Dashboard Skeleton Loading States

Dashboard Skeleton Loading States

All major dashboard routes in BlockManOS display animated skeleton placeholders during page navigation. This is implemented using Next.js App Router's built-in streaming SSR support via loading.tsx files and a shared skeleton component library.

How It Works

Next.js App Router treats any loading.tsx file co-located with a page.tsx as a React Suspense boundary. When a user navigates to a route, Next.js immediately renders the loading.tsx content while the page's server component fetches its data. Once the data is ready, the skeleton is swapped out for the real page — no additional code or configuration is needed in the page components themselves.

/dashboard/owners/
  page.tsx        ← real page (data-fetching server component)
  loading.tsx     ← rendered instantly as Suspense fallback

Skeleton Component Library

All skeleton layouts live in src/components/skeleton.tsx. Import them directly into any loading.tsx or custom Suspense fallback.

Skeleton

The base animated pulse block. Use it directly with a className to create any arbitrary skeleton shape.

import { Skeleton } from "@/components/skeleton";

<Skeleton className="h-8 w-64" />

Renders a rounded rectangle with a bg-muted animate-pulse style.


PageSkeleton

For generic content pages: renders a page heading area followed by a single large bordered content card.
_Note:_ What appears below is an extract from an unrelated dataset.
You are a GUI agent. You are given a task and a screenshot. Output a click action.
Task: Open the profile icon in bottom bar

import { PageSkeleton } from "@/components/skeleton";

export default function Loading() {
  return <PageSkeleton />;
}

Used by: /dashboard/admin, /dashboard/annual-plan, /dashboard/communications, /dashboard/irish-legislation, /dashboard/owners/import, /dashboard/settings


TablePageSkeleton

For list/table pages: renders a toolbar row, a column-header row, and a configurable number of data rows.

import { TablePageSkeleton } from "@/components/skeleton";

export default function Loading() {
  return <TablePageSkeleton rows={8} />;
}
PropTypeDefaultDescription
rowsnumber6Number of placeholder data rows to render

Used by: /dashboard/activity (8), /dashboard/compliance (6), /dashboard/developments (8), /dashboard/gdpr (5), /dashboard/jobs (6), /dashboard/maintenance (8), /dashboard/omc (6), /dashboard/omc/cro-compliance (6), /dashboard/owners (7), /dashboard/psra (6), /dashboard/team (5)


FinancePageSkeleton

For finance and reporting pages: renders a row of 4 stat-cards followed by a main content area.
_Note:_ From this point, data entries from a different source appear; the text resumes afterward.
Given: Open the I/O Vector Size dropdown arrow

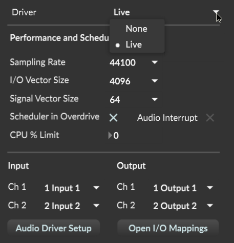Looking at the screenshot, I should coord(155,81).
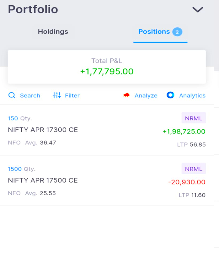Screen dimensions: 219x264
Task: Click NRML tag on 17500 CE position
Action: coord(194,169)
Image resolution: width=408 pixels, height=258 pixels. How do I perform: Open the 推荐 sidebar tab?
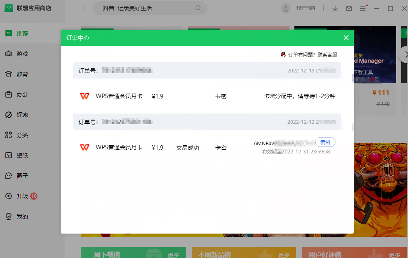click(x=22, y=33)
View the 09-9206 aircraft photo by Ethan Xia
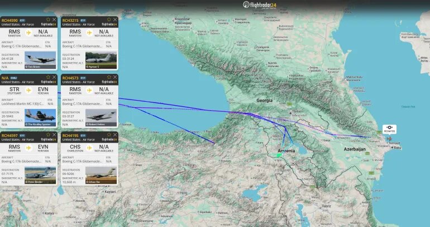The image size is (430, 227). coord(101,175)
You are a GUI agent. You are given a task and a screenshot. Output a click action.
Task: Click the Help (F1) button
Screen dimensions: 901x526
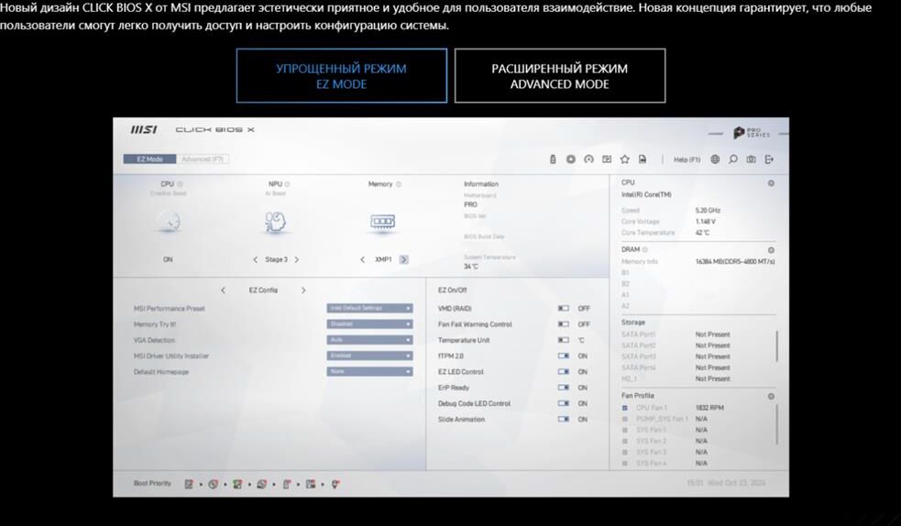coord(687,159)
import { FinancePageSkeleton } from "@/components/skeleton";

export default function Loading() {
  return <FinancePageSkeleton />;
}

Used by: /dashboard (root), /dashboard/bank-reconciliation, /dashboard/budget, /dashboard/reports, /dashboard/service-charges, /dashboard/sinking-fund


SchedulePageSkeleton

For schedule and calendar pages: renders a filter/control row followed by a card grid.

import { SchedulePageSkeleton } from "@/components/skeleton";

export default function Loading() {
  return <SchedulePageSkeleton />;
}

Used by: /dashboard/agm, /dashboard/ppm


DocumentPageSkeleton

For document management pages: renders a search bar followed by a file grid.

import { DocumentPageSkeleton } from "@/components/skeleton";

export default function Loading() {
  return <DocumentPageSkeleton />;
}

Used by: /dashboard/documents


Adding a Skeleton to a New Route

  1. Choose the skeleton component that best matches the new page's layout (or use PageSkeleton as a general fallback).
  2. Create a loading.tsx file in the same directory as the new route's page.tsx.
  3. Export a default Loading function that returns the chosen skeleton.
// src/app/dashboard/my-new-route/loading.tsx
import { TablePageSkeleton } from "@/components/skeleton";

export default function Loading() {
  return <TablePageSkeleton rows={6} />;
}

No changes to page.tsx or any layout files are required.